[Passage to read Boundary: Start]

Are we experiencing more large wildfires than ever before? On Aug. 20, 1988, a date called “Black Sunday” in the history of Yellowstone National Park, more square miles burned in a single 24-hour period than had burned during any decade since the park was established in 1872. By the time the last fire was declared out on Nov. 18, 1988, about 794,000 acres, or 36 percent of the park, had burned.

Wildfires burned across nearly 3 million acres of the West during the summer of 1994. The spring of 2000 brought the devastating fire that swept through Los Alamos, New Mexico. So far this year, acres involved in active fires totaled 2.3 million, well above the 10-year average of 948,400 acres for the same January to June period.

In the 1990s and early 2000, massive fires burned millions of acres in the West and claimed more than 50 lives and hundreds of homes.

These raging wildfires across the United States have generated heated debates on proper forest management practices.

He said, she said. Opponents to current management strategies claim logging, overgrazing and fire suppression combine to produce conditions ripe for devastating fires. “Logging often exacerbates flammable conditions and under the same conditions, older, unmanaged forests burn at low intensity,” said Evan Frost, a conservation biologist with the Greater Ecosystem Alliance.

Others claim we are becoming less successful in fire suppression efforts, because fuels continue to accumulate in unburned and otherwise unmanaged parts of forests.

“Until we start dealing with the underlying problem – overly dense stands of dead and dying timber – I’m afraid this situation will only get worse,” says Chadwick Oliver, Pinchot Professor of Forestry and Environmental Studies at the Yale Global Institute of Sustainable Forestry.

Working together. In Arizona, both sides were able to work together to try a new management experiment. The Grand Canyon Forests Partnership includes the Flagstaff Fire Department, Northern Arizona University, the Nature Conservancy, the U.S. Fish and Wildlife Service, the Forest Service and independent environmentalists.

The partnership is calling the strategy “ecosystem management” and “bioregional sustainability” – the management of whole ecosystems to renew forest resources, while simultaneously allowing the extraction of a portion of those resources to meet local demands.

The coalition plans to thin 100,000 acres of woodlands in the Coconino National Forest – 10,000 acres a year for the next 10 years – to reduce the threat of destructive fires. They’re cutting tree clusters and clearing out undergrowth, while reseeding native grasses and closing some access roads.

[Passage to read Boundary: End]
[Excerpted data Boundary: Start]

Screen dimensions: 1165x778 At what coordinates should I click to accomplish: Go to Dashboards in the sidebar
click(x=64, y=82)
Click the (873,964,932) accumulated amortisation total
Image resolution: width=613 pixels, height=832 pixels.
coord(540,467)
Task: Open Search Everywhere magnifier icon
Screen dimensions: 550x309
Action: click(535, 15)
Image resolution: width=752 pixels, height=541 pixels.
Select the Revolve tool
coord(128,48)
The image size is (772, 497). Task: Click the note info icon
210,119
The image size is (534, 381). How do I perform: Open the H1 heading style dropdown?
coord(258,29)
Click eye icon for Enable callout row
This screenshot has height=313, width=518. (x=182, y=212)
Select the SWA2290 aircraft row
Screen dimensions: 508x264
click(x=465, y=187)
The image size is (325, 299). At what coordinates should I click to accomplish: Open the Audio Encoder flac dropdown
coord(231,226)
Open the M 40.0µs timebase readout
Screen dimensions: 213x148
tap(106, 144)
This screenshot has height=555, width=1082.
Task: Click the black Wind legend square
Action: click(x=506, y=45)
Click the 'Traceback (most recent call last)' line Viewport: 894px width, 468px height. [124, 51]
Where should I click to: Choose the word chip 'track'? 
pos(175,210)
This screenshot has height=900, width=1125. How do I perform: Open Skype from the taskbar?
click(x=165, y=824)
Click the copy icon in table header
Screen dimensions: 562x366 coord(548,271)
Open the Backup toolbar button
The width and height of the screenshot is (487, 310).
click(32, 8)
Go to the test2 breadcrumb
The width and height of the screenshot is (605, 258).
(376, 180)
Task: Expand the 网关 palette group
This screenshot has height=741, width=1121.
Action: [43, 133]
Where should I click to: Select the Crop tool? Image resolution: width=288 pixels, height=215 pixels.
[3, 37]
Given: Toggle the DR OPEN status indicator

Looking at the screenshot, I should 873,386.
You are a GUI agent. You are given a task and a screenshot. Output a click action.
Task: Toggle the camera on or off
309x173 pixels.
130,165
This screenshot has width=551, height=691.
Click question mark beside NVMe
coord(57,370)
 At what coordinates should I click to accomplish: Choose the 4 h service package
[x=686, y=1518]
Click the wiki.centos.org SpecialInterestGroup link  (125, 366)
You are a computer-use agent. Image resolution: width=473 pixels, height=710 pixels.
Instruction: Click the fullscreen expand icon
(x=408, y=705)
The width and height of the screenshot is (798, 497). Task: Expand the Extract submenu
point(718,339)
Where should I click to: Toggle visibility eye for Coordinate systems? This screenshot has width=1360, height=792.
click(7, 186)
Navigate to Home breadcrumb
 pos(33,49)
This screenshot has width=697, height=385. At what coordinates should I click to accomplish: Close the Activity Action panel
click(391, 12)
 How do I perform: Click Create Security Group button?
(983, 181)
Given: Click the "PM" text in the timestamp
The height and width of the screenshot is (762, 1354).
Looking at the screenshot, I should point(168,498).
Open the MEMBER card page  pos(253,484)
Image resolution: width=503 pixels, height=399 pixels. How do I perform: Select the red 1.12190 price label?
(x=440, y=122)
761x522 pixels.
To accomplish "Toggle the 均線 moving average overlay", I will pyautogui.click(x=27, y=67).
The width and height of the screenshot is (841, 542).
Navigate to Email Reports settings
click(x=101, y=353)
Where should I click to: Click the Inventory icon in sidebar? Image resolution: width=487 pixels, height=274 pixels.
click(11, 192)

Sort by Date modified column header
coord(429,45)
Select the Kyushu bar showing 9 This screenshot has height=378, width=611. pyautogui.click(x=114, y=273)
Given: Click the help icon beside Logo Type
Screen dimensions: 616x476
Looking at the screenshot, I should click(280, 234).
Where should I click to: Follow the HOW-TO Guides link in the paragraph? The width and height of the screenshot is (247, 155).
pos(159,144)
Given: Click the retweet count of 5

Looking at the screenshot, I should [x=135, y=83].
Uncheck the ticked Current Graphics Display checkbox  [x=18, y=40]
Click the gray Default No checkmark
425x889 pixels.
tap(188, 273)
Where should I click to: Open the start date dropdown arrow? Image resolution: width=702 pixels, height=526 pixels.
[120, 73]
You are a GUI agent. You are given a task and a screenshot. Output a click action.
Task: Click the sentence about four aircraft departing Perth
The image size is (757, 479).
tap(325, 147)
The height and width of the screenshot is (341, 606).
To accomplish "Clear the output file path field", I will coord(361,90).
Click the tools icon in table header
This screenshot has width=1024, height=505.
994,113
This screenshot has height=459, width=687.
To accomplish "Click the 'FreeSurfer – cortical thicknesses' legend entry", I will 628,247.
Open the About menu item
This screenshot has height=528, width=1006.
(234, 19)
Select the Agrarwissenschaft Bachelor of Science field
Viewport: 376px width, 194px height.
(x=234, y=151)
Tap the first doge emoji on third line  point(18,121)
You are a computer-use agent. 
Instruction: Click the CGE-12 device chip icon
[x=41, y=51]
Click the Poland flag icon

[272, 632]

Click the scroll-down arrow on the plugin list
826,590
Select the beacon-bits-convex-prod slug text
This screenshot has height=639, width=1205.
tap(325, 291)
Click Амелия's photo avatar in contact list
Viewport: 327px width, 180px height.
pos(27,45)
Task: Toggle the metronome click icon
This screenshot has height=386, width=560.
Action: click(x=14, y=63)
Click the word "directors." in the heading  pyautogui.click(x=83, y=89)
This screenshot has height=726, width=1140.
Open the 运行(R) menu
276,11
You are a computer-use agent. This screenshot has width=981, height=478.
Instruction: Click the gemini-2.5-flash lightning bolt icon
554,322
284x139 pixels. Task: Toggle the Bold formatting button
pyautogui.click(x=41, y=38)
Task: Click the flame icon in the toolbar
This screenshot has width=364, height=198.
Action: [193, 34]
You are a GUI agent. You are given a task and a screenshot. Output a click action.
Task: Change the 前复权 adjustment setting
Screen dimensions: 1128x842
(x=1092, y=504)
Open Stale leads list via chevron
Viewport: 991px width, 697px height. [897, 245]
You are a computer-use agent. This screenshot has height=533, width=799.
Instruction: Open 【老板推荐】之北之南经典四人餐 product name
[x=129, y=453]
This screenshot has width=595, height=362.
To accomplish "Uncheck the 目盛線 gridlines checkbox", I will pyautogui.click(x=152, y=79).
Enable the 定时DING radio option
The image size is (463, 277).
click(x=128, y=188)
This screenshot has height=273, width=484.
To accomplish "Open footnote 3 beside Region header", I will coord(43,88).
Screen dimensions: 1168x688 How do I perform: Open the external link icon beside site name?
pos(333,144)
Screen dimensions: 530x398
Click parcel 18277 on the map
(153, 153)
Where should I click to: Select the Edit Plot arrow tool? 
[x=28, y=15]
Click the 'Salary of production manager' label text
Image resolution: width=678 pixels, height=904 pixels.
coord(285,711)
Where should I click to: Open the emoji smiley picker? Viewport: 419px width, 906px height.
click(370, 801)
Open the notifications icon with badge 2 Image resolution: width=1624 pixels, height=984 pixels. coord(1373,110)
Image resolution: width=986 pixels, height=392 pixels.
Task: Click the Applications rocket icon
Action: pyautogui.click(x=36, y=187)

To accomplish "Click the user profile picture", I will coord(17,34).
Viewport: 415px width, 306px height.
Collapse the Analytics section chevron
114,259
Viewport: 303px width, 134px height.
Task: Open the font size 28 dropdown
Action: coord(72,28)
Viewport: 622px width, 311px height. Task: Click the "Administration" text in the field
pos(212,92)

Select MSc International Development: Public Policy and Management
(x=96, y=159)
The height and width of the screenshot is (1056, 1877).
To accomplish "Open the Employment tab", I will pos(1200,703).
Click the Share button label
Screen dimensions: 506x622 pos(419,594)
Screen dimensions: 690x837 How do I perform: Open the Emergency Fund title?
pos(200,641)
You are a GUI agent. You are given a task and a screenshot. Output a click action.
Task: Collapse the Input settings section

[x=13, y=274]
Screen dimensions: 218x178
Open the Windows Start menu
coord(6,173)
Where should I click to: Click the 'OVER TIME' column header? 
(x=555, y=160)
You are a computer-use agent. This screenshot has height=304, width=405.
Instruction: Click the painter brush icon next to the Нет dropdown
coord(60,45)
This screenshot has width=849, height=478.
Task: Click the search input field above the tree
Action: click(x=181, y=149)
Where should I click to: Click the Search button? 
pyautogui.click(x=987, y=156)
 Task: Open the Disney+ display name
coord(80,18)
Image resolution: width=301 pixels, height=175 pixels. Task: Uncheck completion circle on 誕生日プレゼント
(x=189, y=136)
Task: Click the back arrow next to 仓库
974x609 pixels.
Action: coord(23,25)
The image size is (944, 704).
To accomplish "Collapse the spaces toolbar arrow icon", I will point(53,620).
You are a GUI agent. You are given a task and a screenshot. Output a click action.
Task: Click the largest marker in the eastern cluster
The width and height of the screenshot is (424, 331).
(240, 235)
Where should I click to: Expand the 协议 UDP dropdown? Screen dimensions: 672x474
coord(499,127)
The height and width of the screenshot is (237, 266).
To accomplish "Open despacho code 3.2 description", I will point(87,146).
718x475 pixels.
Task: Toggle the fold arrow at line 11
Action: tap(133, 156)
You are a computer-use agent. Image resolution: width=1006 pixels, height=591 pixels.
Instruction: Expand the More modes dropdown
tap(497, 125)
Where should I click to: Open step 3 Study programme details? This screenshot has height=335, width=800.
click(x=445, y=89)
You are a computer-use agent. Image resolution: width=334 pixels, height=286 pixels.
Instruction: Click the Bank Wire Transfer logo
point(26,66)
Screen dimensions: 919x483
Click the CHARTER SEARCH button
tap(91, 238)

[Excerpted data Boundary: End]

→ Your tasks:
[a] List every organization or group that the text on wildfires names as part of the Grand Canyon Forests Partnership.
[b] Rewrite the text on wildfires from "Wildfires burned across" up to and including "hundreds of homes.", swapping "massive" for "enormous".

→ Answers provided:
[a]
- Flagstaff Fire Department
- Northern Arizona University
- the Nature Conservancy
- the U.S. Fish and Wildlife Service
- the Forest Service
- independent environmentalists

[b]
Wildfires burned across nearly 3 million acres of the West during the summer of 1994. The spring of 2000 brought the devastating fire that swept through Los Alamos, New Mexico. So far this year, acres involved in active fires totaled 2.3 million, well above the 10-year average of 948,400 acres for the same January to June period.

In the 1990s and early 2000, enormous fires burned millions of acres in the West and claimed more than 50 lives and hundreds of homes.